Untuk meningkatkan serotonin dalam tubuh Kate, Dr. Junger berusaha memperbaiki apa pun yang menyebabkan produksi serotonin dalam tubuhnya menurun. Masalah paling umum yang dialami wanita seusianya adalah penurunan fungsi kelenjar tiroid.Ini disebabkan oleh stress, alergi dan defisiensi nutrisi. Kondisi ini dapat menaikan berat badan dan depresi. Dengan memperbaiki sistem dalam tubuhnya, melalui program DETOX,produksi serotonin dalam tubuhnya berpeluang untuk pulih dan tiroidnya dapat bekerja seperti sediakala.
Kate, menjalani program DETOX selama 6 minggu, karena dia merasa luar biasa sehingga ingin tetap menjalani program itu. Akhirnya berat badan Kate turun sebanyak 15 kilogram dan penampilannya jauh lebih baik daripada sebelumnya. Dr. Junger bekerjasama dengan psikiater Kate untuk menurunkan dosis antidepresannya setahap demi satahap.
Ketika lingkungan usus Anda mengalami kerusakan dan inflamasi, terjadi penurunan kadar serotonin secara perlahan,karena sebagian besar serotonin diproduksi dalam usus di bawah kondisi yang tepat. Ketika anda mengalami gangguan dalam usus, ini akan mengubah, secara fisik, perasaan Anda dan cara Anda merespon lingkungan sekitar Anda. Suasana hati dan perasaan Anda akan bertambah buruk, berubah menjadi apati, tidak peka, atau tidak bersemangat. Penjelasan ini dapat dipandang sebagai pemahaman ilmiah modern dari penurunan semangat hidup. Semua ini disebabkan oleh toksisitas.

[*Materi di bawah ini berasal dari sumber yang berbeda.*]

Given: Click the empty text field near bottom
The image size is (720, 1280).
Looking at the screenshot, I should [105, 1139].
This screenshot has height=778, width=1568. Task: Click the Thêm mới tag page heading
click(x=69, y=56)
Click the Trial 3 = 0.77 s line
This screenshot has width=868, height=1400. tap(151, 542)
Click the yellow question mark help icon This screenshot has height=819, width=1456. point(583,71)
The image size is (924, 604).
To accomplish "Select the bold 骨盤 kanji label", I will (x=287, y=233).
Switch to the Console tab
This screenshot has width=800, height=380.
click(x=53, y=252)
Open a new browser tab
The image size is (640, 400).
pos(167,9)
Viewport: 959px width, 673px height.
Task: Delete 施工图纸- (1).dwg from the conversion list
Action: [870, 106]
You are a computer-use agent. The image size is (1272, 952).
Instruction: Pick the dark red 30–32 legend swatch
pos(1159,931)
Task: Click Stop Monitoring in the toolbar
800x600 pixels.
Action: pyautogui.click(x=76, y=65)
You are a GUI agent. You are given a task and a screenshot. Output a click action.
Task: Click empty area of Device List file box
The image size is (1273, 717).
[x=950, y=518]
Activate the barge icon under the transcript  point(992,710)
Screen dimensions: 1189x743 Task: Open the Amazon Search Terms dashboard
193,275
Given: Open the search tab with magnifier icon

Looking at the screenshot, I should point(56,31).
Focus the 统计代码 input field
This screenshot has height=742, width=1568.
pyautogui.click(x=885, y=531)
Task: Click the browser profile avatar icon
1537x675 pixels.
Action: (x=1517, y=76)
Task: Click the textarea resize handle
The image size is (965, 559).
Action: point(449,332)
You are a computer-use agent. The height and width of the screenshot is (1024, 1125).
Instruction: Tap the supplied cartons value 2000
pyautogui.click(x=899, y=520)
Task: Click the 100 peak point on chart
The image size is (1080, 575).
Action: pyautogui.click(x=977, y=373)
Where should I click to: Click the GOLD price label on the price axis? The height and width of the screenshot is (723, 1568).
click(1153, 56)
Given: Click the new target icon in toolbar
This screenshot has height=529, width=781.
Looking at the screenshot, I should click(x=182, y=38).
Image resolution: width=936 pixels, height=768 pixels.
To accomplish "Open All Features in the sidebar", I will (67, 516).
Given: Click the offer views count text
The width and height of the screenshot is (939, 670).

Sebagaimana diketahui oleh setiap orang yang memahami psikologi dan fisiologi, gambaran depresi jauh lebih rumit dari pada ini. Banyak neurotransmitter lain yang terlibat dan mungkin mengalami ketidakseimbangan di bagian tubuh lain. Masalah toksin ini kemudian diperparah dengan gangguan jantung dan jiwa yang tidak terdeteksi saat pemeriksaan fisik.